> _HOW TO COMPLETE THIS TASK_
Exactly as they stand, write out all of the entries again.

> _RECORDS PROVIDED_

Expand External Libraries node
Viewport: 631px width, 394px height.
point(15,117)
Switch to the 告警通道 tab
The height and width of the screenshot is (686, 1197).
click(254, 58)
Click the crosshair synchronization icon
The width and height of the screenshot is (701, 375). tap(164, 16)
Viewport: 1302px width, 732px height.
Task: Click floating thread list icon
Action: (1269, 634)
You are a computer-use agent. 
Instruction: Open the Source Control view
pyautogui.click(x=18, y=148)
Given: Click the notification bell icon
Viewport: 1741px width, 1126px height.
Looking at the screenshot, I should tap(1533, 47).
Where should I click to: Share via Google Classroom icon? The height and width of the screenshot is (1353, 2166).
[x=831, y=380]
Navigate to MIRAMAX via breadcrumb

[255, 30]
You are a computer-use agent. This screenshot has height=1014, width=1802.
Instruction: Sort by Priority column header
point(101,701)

> _WRITTEN RESPONSE_
Expand External Libraries node
Viewport: 631px width, 394px height.
point(15,117)
Switch to the 告警通道 tab
The height and width of the screenshot is (686, 1197).
click(254, 58)
Click the crosshair synchronization icon
The width and height of the screenshot is (701, 375). tap(164, 16)
Viewport: 1302px width, 732px height.
Task: Click floating thread list icon
Action: (1269, 634)
You are a computer-use agent. 
Instruction: Open the Source Control view
pyautogui.click(x=18, y=148)
Given: Click the notification bell icon
Viewport: 1741px width, 1126px height.
Looking at the screenshot, I should tap(1533, 47).
Where should I click to: Share via Google Classroom icon? The height and width of the screenshot is (1353, 2166).
[x=831, y=380]
Navigate to MIRAMAX via breadcrumb

[255, 30]
You are a computer-use agent. This screenshot has height=1014, width=1802.
Instruction: Sort by Priority column header
point(101,701)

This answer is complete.